Ralph is calm and comfortable. And I’m used to, even sanguine doing everything practical that needs doing—appointments, bills, cleaning, cooking, planning. Basically thinking for two—and even used to the conversations we have over and over. We don’t analyze or discuss the situation any more the way we used to when he was first diagnosed. We avoid confronting the facts I suppose.
I make sure he has his coffee and pills in the morning and that he showers and changes his clothes (every other day at least). I check in on him randomly through the day to make sure he has eaten lunch, that the dogs have been let out and brought in before they bark, that he has books to read, that his two beers appear from their secret hiding place when he asks, that he accomplishes small chores like taking out the garbage and picking up dog poop in the yard when asked. He likes the sense of accomplishment; I no longer ask/expect more. He still takes an occasional walk with me if prodded. We always have dinner together, always with a radio on to hide our lack of conversation.
And sometimes we listen to a music program (sometimes the same show repeated on different nights, but Ralph doesn’t notice). These are our most engaged, lively times, but Ralph seldom listens to a whole show before wandering back to the comfort of reading in bed.
So our life repeats itself day after day. Boring but Easy. Asking little and not really paying more attention than absolutely necessary, I go through the routine of our days without the anxiety that used to roll over me daily.
But last night I had to notice.
First Ralph surprised me by asking about our upcoming trip back to the farm to get his tools. Now the tools, or the fact that the farm’s current owner threw them out with all the other junk in the storage shed so they are gone for good, are a topic of frequent conversation. But last night Ralph wasn’t asking about the tools; he was talking about a trip he believed was planned, was sure I’d told him we were going very soon for a visit
He accepted my response, that no trip was planned and that in fact no trips were planned because of Covid. But I could tell he was confused in a different way than usual. He had not forgotten something, or even misremembered. He had created an idea out of the blue. I was thrown off kilter but let it go.

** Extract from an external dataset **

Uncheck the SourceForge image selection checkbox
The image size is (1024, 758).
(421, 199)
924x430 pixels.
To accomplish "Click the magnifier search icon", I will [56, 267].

A few hours later I came into the bedroom a little before nine. Ralph and the dogs were tucked. By rote I checked that the door from the bedroom to the back patio was locked. It wasn’t.
Which was strange because Ralph is an obsessive stickler for doors being locked. Now that we live in a city, locking all the doors has become one of Ralph’s repetitive behaviors, like rubbing his hands, and drinking his beers.

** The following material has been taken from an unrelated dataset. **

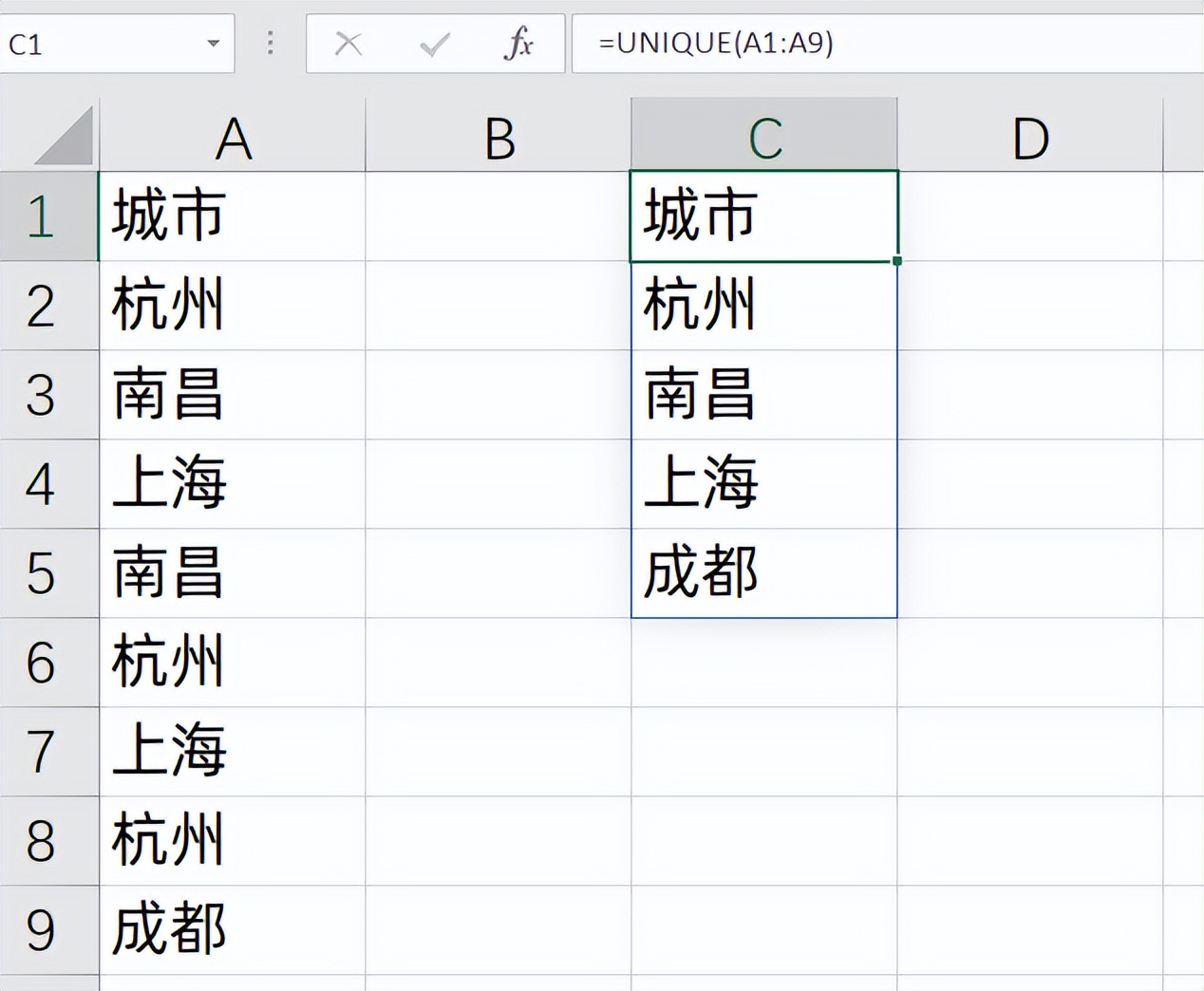This screenshot has height=991, width=1204.
Task: Select column header A
Action: pos(233,138)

“Ralph, you didn’t lock the door?” I said in casual surprise but without concern. I always check the doors myself anyway, a bit of a stickler myself these days.
“I thought I did,” he said, and then added. “You better check them every night. I can’t trust myself to remember.”
Avoiding only goes so far. Those five words broke my heart.
Alice in Memoryland 
Subtle, unexpected changes–they’re the down in the roller coaster of life with an Alzheimer’s patient. Suddenly, things that had been routinely cared for — aren’t, and you and I are put in the position of taking up the slack. Blessings to you — hang in there, as shall I.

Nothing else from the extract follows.